What the task requires
Please print the rows that follow line for line, leaving out the pictures.

A data block

** START **

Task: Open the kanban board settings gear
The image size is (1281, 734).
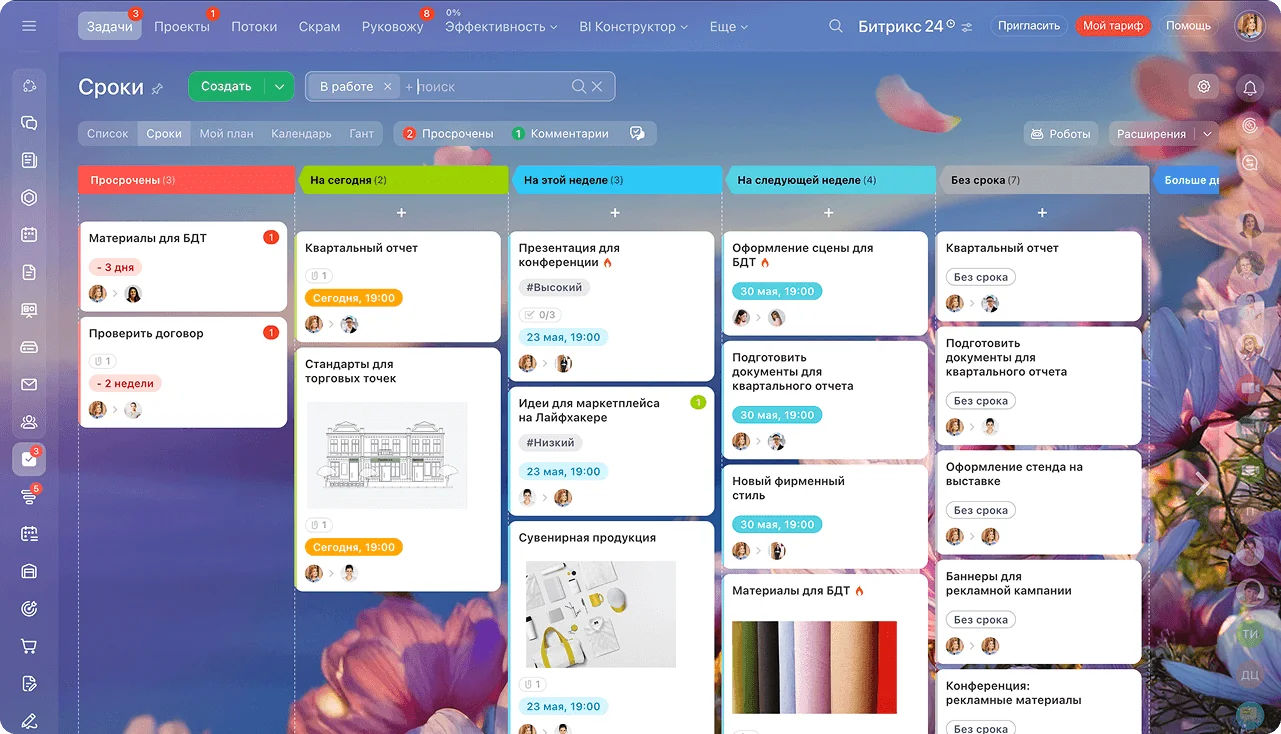Action: point(1204,87)
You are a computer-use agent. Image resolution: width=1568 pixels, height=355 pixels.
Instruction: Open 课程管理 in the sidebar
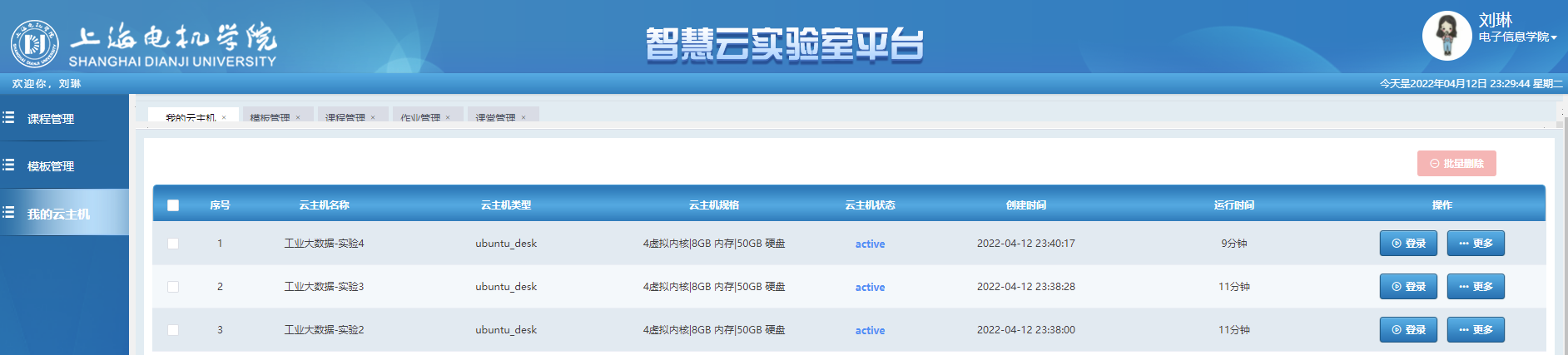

** END **

Finished answer
Task: Open the kanban board settings gear
The image size is (1281, 734).
Action: point(1204,87)
You are a computer-use agent. Image resolution: width=1568 pixels, height=355 pixels.
Instruction: Open 课程管理 in the sidebar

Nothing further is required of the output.